Why Securing The Internet Of Things Presents Such A Massive Challenge

There are an estimated 8.4 billion internet-enabled devices active today that make up the massive, interconnected Internet of Things—many of which fail to meet basic security standards that leave users at risk.

That already significant issue is only being made worse as more devices come online every day and it’s a problem that Zuora chief security officer Pritesh Parekh, Walmart Vice president and deputy chief information security officer Adam Ely and Juniper chief technology and security officer Kevin Walker regularly think about.

The trio spoke Tuesday at the Structure Security event in San Francisco, where they laid out potential areas of focus for wrangling the unruly collection of internet-connected devices, as well as presenting some of their biggest fears about current flaws.

Those fears ranged from the seemingly innocuous—such as an internet-connected light bulb transmitting a Wi-Fi password unencrypted to a database with no password that could eventually lead to a breach of a network—to dangerous and life-threatening incidents, like a car wash being hijacked and controlled remotely to damage a vehicle or trap a person inside.

In each case, there has already been evidence to suggest such attacks could happen—smart light bulbs have exposed people’s Wi-Fi passwords, and hackers have discovered a way to hijack car washes to take control of each element of the cleaning system.

"I'm thinking about the lessons we haven't learned yet,” Ely said. “The challenges that we see with all these IoT attacks... we haven't learned those lessons, manufacturers haven’t learned those lessons."

Ely said during his time working at TiVo, the security team was concerned about the possibility that the company’s devices, if left unsecured, could be hijacked and used to create a botnet that would contain millions of internet-connected devices located around the world.

That was a concern of the TiVo team in 2009. In 2016, the Mirai botnet used millions of unsecured IoT devices to launch denial of service attacks against Domain Name System (DNS) provider Dyn and took down popular internet services and websites including Amazon, Netflix, Spotify, Twitter, CNN and others.

With many IoT device makers still failing to defend against threats that experts were concerned about more than a half-decade ago, a question arises as to how the growing collection of internet-connected devices can be secured.

According to Walker, the best solution is for consumers to vote with their wallet. “I think at the end of the day, for IoT, I think the market has to drive the answers,” he said. “Demand better quality products with your wallet."

Walker didn’t rule out the possibility of government legislation, but noted the people who write legislation often aren’t experts and a standard set in one nation doesn’t necessarily solve the problem for manufacturers working in other countries.

He suggested a “framework guidance,” be it from the government or from industry groups, could provide for better standards.
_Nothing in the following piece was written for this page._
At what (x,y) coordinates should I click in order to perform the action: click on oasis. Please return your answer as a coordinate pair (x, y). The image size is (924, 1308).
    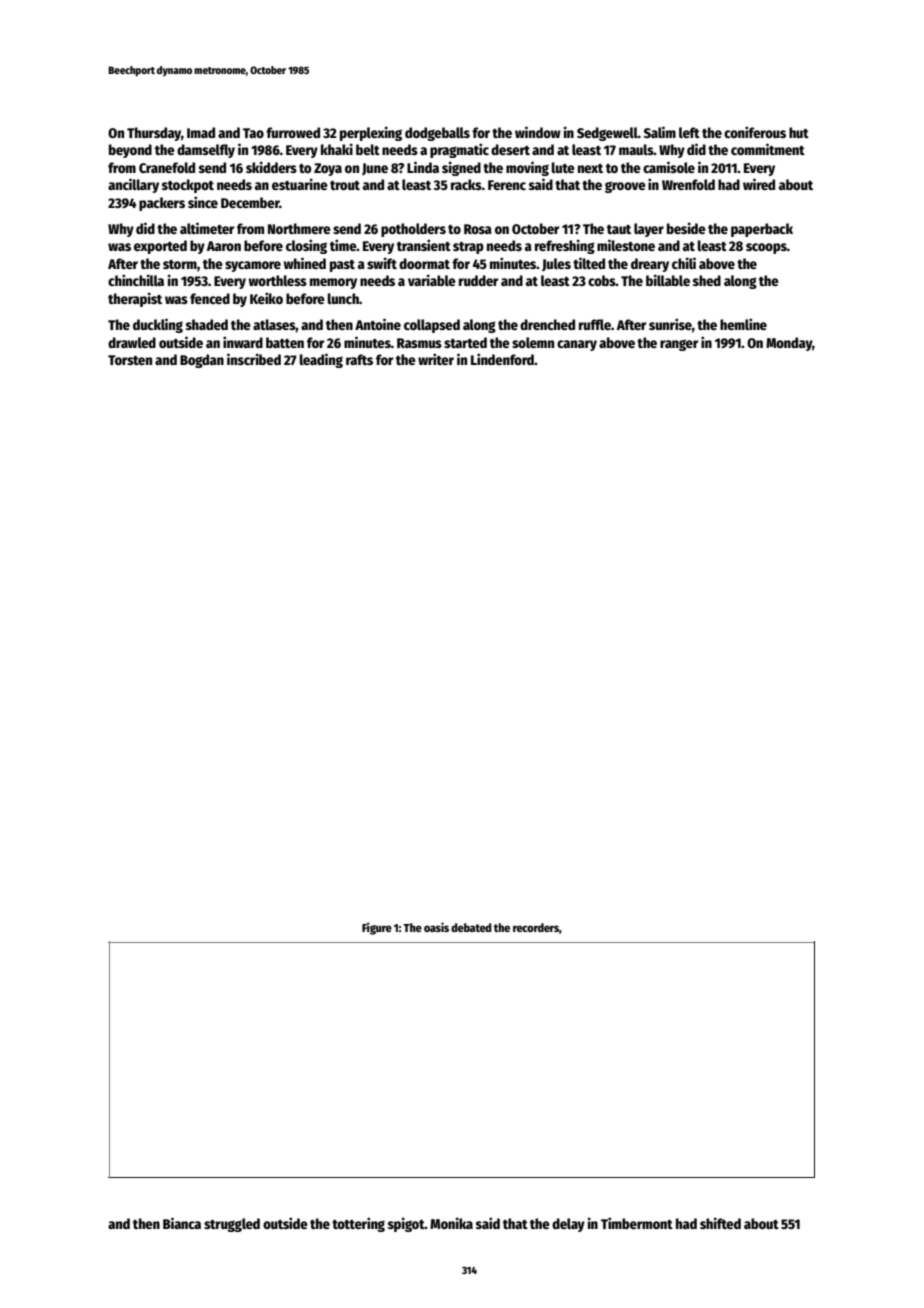
    Looking at the image, I should click on (436, 927).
Walker pointed to how the National Highway Traffic Safety Administration (NHTSA) has worked with automotive makers to set up frameworks for self-driving cars as a potential example for the Internet of Things.

Ely said the framework could create a full cycle of security standards if partnered with other organizations that held IoT device makers to the higher standard. “After we come out with a framework and a guidance for safety of connected devices, manufacturers can build to secure standards,” he said. “Then we can have consumer organizations...that can start to actually measure that compliance.”

For the time being, those protections aren’t in place and consumers are left to do the research on their own to ensure they aren’t introducing a device into their home that could present a security risk. It’s a situation that in the long term isn’t tenable.

"Consumers should be educated about device safety but it shouldn't be an option,” Pritesh Parekh of Zuora said. “By default, these devices should be secure."

For now, consumers have to live with the possibility that their device is collecting information about them—a problem that presents as many privacy concerns as it does security-centric ones.

"If [a device] has a microphone, we have to accept the fact that we don't have privacy in front of that device because we don't control that device," Ely said. "We may have gone out and purchased it from a retailer but we don't really own the operation of it."

His advice to consumers: think about the risk involved with each device and “if the risk is too high, don't do it."

Editor’s Note: Newsweek Media Group and International Business Times partnered with Structure to host Structure Security 2017.